07 Novembro 2024
“Os episódios cada vez mais frequentes de violência nas escolas pareceriam dar razão àqueles que gostariam de restaurar a severidade que existia antes de 1968, mas não é tão simples”. O psicanalista milanês Massimo Recalcati, 64 anos, falou no Festival Social Comunidades Educativas, na Gallerie d'Italia, em Turim, definindo “como loucura o pensamento nostálgico, porque, em primeiro lugar, a escola e a família antes de 1968 não funcionavam. O pai decidia por todos e a escola prolongava esse modelo fora de casa, extinguindo todo pensamento crítico e fantasia. O movimento de 1968 deu o direito de falar às mulheres e aos jovens, contudo não somos cegos e sabemos que o bebê foi jogado fora junto com a água do banho, de forma que agora é uma questão de reequilibrar, mas sem idealizar o passado”.
A reportagem é de Francesco Rigatelli, publicada por La Stampa, 05-11-2024. A tradução é de Luisa Rabolini.
Até porque, explica Recalcati, “restaurar a autoridade é impossível, mas precisamos repensá-la”. A resposta curta é aquela reacionária que invoca Deus, pátria e família, como em todos os fundamentalismos.
"O Ocidente, por outro lado, tem a tarefa de preencher a autoridade de uma nova maneira, sem retroceder. Mas como posso me fazer ouvir se meu papel simbólico como professor não é mais suficiente? É preciso recomeçar pela palavra, pelo interesse, pelo desafio ao smartphone para mostrar com nossa própria ação cotidiana, com uma semeadura a longo prazo, que essa vida pode ser vivida com desejo”.
O psicanalista desafia os profetas do niilismo: “Não é que se não existe mais uma ideia do futuro, então falta o desejo. É exatamente o contrário. Quando um filho é vacinado com o poder do desejo, costumava dizer Pasolini, então o futuro se abre para ele. Caso contrário, todos nós nos acomodamos em um niilismo indistinto.

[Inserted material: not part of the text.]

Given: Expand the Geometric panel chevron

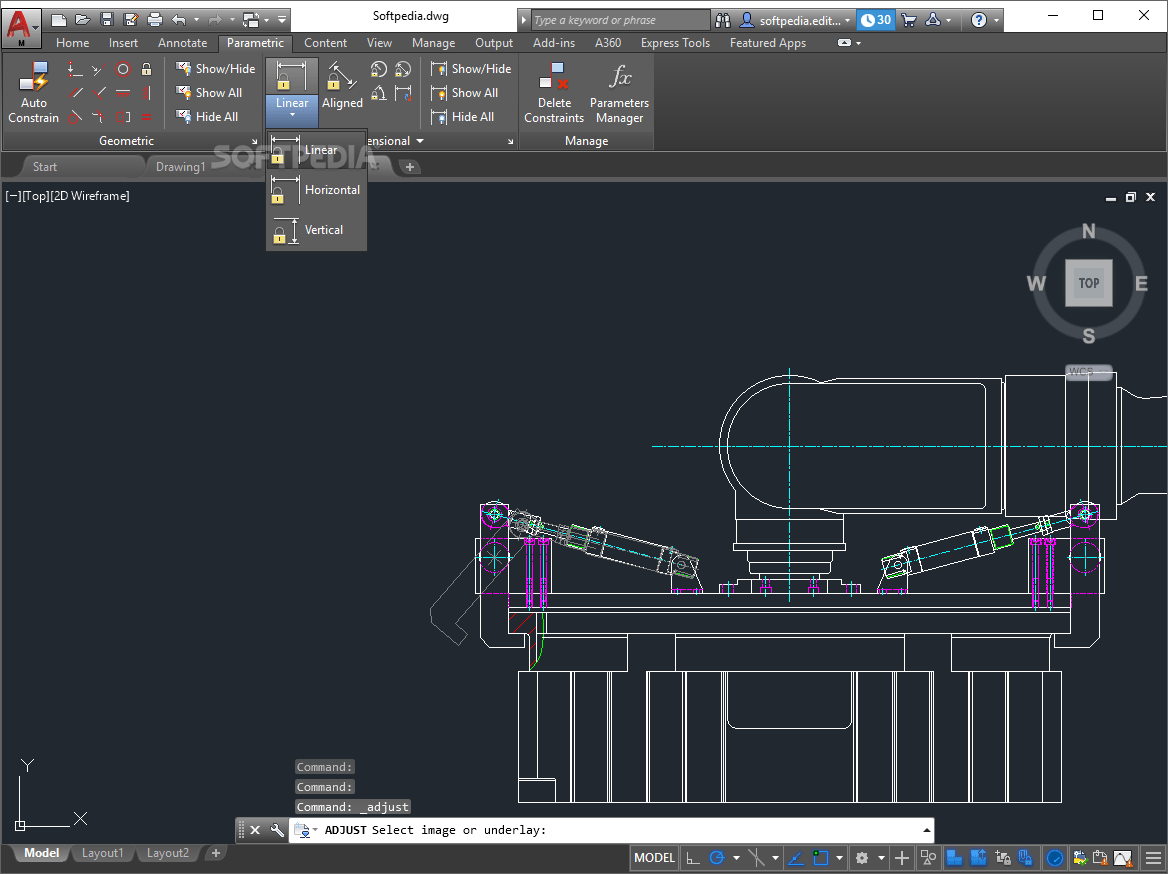Looking at the screenshot, I should [254, 141].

Para os jovens, para a geração Covid que não existe, oferecemos psicólogos, antidepressivos, viagra, mas, em vez disso, é preciso lhes dar a troca geracional, responsabilidade, não o lamento de Cassandra”.
Estimulado pelas perguntas do vice-diretor do La Stampa Gianni Armand Pilon, que lembra o ex-assessor e professor Fiorenzo Alfieri, crítico da redução dos padrões escolares para atingir as camadas populares, Recalcati esclarece que “um país é julgado pela forma como trata a escola, e o nosso a trata mal. Houve tentativas de reforma, mas, de fato, a profissão de professor desfruta de pouco prestígio. Estamos vivendo uma proletarização e uma desconsideração por essa profissão, como acontece com os atendentes de saúde. Dito isso, devo dizer que eu faria uma seleção meritocrática para remover aqueles professores indecentes que também meus filhos tiveram. Um certo conservadorismo, mesmo nos sindicatos, teria de ser enfrentado. E quando o governo Renzi estava no poder, perdeu-se a oportunidade de uma reforma que envolvesse os professores com alguns padrões gerais”.
Pelo mesmo motivo, o psicanalista diz que é a favor do voto de conduta: “Ele é apoiado pelo ministro Valditara, que não desfruta de minha estima ou admiração particular, mas é correto. O respeito deve ter um valor. Um pensamento de direita? Não, claro que não. É o suficiente para considerar Valditara esclarecido? Não mesmo. Um prefeito que se preocupa com a segurança é de direita? Também não, por exemplo, em Milão há um problema enorme com Sala, em quem votei e que não assume completamente a responsabilidade por esse problema. Se você vir o exército nas ruas, isso é militarização? Não, apenas segurança. No entanto, meritocracia e segurança ainda são tabus para parte da esquerda”.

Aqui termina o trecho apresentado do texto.